Well, use meters instead of feet on every third course if it makes you feel like your wearing your big-boy pants! I don't care; I don't have to read your maps.;-)
Where you practice, are all the other professions regulated to the smallest of technical details as are surveyors, in the name of "protection of the consumers"?
Yep, one has to wonder, are we really professionals, or merely technicians with a fancy certificates hanging on the wall?
A state law telling a surveyor that any description he writes must be written in a clockwise direction? It is still mind boggling.
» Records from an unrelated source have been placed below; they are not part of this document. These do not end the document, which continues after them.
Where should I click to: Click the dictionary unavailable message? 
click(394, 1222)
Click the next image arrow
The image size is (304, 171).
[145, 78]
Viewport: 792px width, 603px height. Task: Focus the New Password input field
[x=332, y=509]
But, if you are comfortable with it, who am I to question what you feel is necessary to protect the consumers from surveyors who obviously may not be able to differentiate between South 45-30-25 East and North 45-30-25 West.
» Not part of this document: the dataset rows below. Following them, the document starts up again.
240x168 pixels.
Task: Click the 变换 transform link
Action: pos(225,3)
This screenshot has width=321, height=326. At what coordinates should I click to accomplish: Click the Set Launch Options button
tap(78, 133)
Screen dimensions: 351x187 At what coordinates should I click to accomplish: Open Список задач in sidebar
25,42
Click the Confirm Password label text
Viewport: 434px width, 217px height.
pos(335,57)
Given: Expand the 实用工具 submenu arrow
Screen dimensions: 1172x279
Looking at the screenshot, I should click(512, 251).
And people wonder why surveyors are performing $150 surveys.
> Where you practice, are all the other professions regulated to the smallest of technical details as are surveyors, in the name of "protection of the consumers"?
>
> Yep, one has to wonder, are we really professionals, or merely technicians with a fancy certificates hanging on the wall?
>
> A state law telling a surveyor that any description he writes must be written in a clockwise direction? It is still mind boggling. But, if you are comfortable with it, who am I to question what you feel is necessary to protect the consumers from surveyors who obviously may not be able to differentiate between South 45-30-25 East and North 45-30-25 West.
>
> And people wonder why surveyors are performing $150 surveys.
It's a simple law, and easy to follow. It was established to create a consistency to the way land surveys are presented to other surveyors, and to the public at large, including other professions that use our surveys and descriptions.
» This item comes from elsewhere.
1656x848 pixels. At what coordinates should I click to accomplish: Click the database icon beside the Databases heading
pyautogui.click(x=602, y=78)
As I mentioned, there are many issues we have with state requirements, red tape, etc. as anywhere else, but Land Surveyors in Hawaii spend zero time obsessing over these types of basic requirements - this appears to be your hobbyhorse.
And give it up with the "surveyors can't differentiate, blah, blah, blah" . It's transparent and offensive.
If you want to know more about land surveying in Hawaii, look it up - the history is really fascinating, and there were some really, really thoughtful people that devised the land system here. As you might know, there was NO history of private property just a few years before ALL the land was divided up during a very short time frame in the 1800's, and there were pretty obvious reasons to try to set up some standards as massive amounts of land were transferred.
Just for fun, here is a link to a randomly picked subdivision map, recorded as a File Plan, which looks pretty typical to me at first glance. From my perspective, it's a good map; easy to read, easy to calc. It's a professional looking map from a company that's been in business forever. The exterior boundary is annotated in a clockwise direction, closing on itself. That's required by law, and it just doesn't bother anybody here.
Whichever way makes more sense.
I guess that I usually go clock-wise on a single parcel, but if there are multiple lots, the abutting parcel may run counter-clockwise. Also, if there's a curve with only one tangent, it makes more sense to run it in the direction so that the curve comes off the tangent.
Must be a slow day...? Otherwise, why worry about such an issue (although I gather it's a matter of law in Hawaii, for some obscure reason).
I personally prefer clockwise, and create all my descriptions that way, but have no problem with the opposite if that's what I get in someone else's description. And can't actually imagine why anyone would have a problem with either method.